Last edited: Aug 2, 2018
4. Aug 2, 2018

### lpetrich

Solution for Question 7:
$$I = \int_1^5 \dfrac{dx}{\sqrt{x^2+3x-4}}$$
The argument of the square root is $(x^2 + 3x - 4) = (x-1)(x+4) = (x+(3/2))^2 - (5/2)^2$. This suggests a change of variables: $x = -(3/2) + (5/2)\cosh y$ with limits of integration $y = \text{arccosh} \,1 = 0$ and $y = \text{arccosh} (13/5)$. The argument of the square root becomes $(5/2)^2 \sinh^2 y$, the differential becomes $(5/2) \sinh y$, and we find
$$I = \int_0^{\text{arccosh}(13/5)} dy = \text{arccosh} \frac{13}{5} = \log \left(\frac{13}{5} + \frac{12}{5}\right) = \log 5$$
using $\text{arccosh} \, x = \log(x + \sqrt{x^2-1})$.

Last edited: Aug 2, 2018
5. Aug 2, 2018

### Staff: Mentor

Your results are correct. It's my fault that I had this typo. The two paths had been meant to start and end at the same points. However, since you haven't worked out the integrals, which I find you should have done for at least one of them for demonstration, we can turn this in an advantage and leave the corrected version for someone else who wants to do it.

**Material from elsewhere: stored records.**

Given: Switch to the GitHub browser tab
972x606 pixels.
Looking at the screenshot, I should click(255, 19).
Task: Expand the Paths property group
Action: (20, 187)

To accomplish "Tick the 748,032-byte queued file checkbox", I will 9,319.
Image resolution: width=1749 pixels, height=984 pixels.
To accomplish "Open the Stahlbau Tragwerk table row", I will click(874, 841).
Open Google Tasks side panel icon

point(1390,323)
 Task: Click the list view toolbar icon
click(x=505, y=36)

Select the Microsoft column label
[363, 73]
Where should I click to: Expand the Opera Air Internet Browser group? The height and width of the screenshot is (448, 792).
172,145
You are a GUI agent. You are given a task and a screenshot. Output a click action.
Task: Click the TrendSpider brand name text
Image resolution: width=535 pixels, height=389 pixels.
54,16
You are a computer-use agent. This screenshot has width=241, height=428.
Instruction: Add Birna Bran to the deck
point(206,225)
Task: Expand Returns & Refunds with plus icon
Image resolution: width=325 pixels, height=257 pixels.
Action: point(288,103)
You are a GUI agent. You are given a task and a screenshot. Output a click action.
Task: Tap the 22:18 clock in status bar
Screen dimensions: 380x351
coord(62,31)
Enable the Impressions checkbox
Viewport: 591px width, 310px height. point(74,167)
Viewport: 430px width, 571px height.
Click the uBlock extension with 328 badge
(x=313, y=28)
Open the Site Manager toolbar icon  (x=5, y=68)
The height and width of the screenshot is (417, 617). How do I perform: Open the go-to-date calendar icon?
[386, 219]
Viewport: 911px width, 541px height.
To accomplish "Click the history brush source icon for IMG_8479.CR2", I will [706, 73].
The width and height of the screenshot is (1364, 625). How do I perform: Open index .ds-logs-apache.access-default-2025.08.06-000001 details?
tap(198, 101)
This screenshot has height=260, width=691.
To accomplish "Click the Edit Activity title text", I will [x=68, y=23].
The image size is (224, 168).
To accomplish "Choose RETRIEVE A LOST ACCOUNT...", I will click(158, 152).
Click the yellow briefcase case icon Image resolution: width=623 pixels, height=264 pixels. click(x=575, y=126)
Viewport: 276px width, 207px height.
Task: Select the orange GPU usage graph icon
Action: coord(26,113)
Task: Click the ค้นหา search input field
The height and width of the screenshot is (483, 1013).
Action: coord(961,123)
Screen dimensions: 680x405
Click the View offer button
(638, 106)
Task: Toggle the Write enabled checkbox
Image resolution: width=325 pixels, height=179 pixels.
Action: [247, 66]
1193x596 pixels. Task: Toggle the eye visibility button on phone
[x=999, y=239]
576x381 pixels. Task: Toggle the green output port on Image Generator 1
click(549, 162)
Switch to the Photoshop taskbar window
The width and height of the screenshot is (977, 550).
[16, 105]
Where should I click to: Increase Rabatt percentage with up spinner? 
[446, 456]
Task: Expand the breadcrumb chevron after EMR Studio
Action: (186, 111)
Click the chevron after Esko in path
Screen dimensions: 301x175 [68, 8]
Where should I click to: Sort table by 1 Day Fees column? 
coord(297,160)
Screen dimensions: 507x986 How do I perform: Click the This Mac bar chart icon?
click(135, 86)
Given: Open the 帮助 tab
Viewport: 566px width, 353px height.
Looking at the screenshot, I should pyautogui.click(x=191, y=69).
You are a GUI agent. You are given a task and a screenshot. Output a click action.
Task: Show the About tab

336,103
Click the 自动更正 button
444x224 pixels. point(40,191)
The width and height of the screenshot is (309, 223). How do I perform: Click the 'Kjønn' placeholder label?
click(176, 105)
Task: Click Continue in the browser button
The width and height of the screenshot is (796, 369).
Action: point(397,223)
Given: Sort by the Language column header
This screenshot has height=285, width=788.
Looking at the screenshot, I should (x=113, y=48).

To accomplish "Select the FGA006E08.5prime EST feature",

The curl argument is correct, too. In the corrected version with two paths for the same connection, there is also an argument by the use of these paths.

So do me a favor and don't add your calculations, so that somebody else can still find the alternative reasoning and give us some explicit calculations.

6. Aug 2, 2018

### Staff: Mentor

Correct.

Another way to solve this integral is the Weierstraß or tangent half angle substitution.
Here we set $t := \tan\left(\frac{1}{2}\varphi \right)$and get
$$\sin(\varphi)=\dfrac{2t}{1+t^2}\, , \,\cos(\varphi)=\dfrac{1-t^2}{1+t^2}\, , \,d\varphi = \dfrac{2}{1+t^2}\,dt$$
which is often a nice way to turn trig functions into polynomials.

7. Aug 2, 2018

### Staff: Mentor

Also correct.

Here's another way: In this case we can make use of the Euler Substitution $\sqrt{x^2+3x-4}=(x+4)t$.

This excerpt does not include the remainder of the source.